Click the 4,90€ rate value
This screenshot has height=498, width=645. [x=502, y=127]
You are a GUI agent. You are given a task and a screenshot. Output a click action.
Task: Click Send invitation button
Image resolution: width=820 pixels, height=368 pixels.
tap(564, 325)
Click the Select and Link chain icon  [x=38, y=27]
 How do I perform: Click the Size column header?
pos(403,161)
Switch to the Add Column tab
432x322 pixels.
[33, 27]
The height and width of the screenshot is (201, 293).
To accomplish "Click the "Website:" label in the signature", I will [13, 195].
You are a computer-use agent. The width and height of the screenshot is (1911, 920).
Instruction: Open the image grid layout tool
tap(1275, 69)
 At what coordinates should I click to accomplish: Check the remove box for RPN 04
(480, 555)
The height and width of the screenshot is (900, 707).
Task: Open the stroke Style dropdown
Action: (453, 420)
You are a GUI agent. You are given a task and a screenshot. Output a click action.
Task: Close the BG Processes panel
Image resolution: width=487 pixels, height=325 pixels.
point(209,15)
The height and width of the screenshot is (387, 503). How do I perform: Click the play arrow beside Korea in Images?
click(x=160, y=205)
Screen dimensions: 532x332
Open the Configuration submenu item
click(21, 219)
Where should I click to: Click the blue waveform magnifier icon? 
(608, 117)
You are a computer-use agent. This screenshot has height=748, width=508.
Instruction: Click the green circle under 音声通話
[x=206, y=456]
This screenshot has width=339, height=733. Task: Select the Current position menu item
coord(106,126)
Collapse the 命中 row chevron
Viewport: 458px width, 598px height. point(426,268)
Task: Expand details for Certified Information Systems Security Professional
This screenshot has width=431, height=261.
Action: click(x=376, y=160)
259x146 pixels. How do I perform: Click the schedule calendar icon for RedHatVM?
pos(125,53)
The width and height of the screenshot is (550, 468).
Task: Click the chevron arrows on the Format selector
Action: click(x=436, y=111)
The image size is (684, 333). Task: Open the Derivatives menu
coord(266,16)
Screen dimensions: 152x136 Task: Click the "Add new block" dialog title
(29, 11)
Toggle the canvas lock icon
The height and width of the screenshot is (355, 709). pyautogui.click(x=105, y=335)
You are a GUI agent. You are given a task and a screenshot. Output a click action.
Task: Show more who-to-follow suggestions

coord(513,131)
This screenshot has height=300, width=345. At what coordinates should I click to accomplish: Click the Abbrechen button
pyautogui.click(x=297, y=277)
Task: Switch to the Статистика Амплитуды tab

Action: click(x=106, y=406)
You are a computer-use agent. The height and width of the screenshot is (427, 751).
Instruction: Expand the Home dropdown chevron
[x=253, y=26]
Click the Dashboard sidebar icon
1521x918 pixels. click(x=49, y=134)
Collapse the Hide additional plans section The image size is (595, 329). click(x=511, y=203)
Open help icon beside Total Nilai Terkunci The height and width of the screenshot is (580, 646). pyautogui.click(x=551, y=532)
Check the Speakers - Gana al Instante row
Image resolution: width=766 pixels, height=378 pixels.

══════════════════════════════

-- Aim of the task --
Quote only the lines from the line containing "Task: Expand details" through the end of the entries, keeping the first and the last.

-- Worked solution --
Task: Expand details for Certified Information Systems Security Professional
This screenshot has width=431, height=261.
Action: click(x=376, y=160)
259x146 pixels. How do I perform: Click the schedule calendar icon for RedHatVM?
pos(125,53)
The width and height of the screenshot is (550, 468).
Task: Click the chevron arrows on the Format selector
Action: click(x=436, y=111)
The image size is (684, 333). Task: Open the Derivatives menu
coord(266,16)
Screen dimensions: 152x136 Task: Click the "Add new block" dialog title
(29, 11)
Toggle the canvas lock icon
The height and width of the screenshot is (355, 709). pyautogui.click(x=105, y=335)
You are a GUI agent. You are given a task and a screenshot. Output a click action.
Task: Show more who-to-follow suggestions

coord(513,131)
This screenshot has height=300, width=345. At what coordinates should I click to accomplish: Click the Abbrechen button
pyautogui.click(x=297, y=277)
Task: Switch to the Статистика Амплитуды tab

Action: click(x=106, y=406)
You are a computer-use agent. The height and width of the screenshot is (427, 751).
Instruction: Expand the Home dropdown chevron
[x=253, y=26]
Click the Dashboard sidebar icon
1521x918 pixels. click(x=49, y=134)
Collapse the Hide additional plans section The image size is (595, 329). click(x=511, y=203)
Open help icon beside Total Nilai Terkunci The height and width of the screenshot is (580, 646). pyautogui.click(x=551, y=532)
Check the Speakers - Gana al Instante row
Image resolution: width=766 pixels, height=378 pixels.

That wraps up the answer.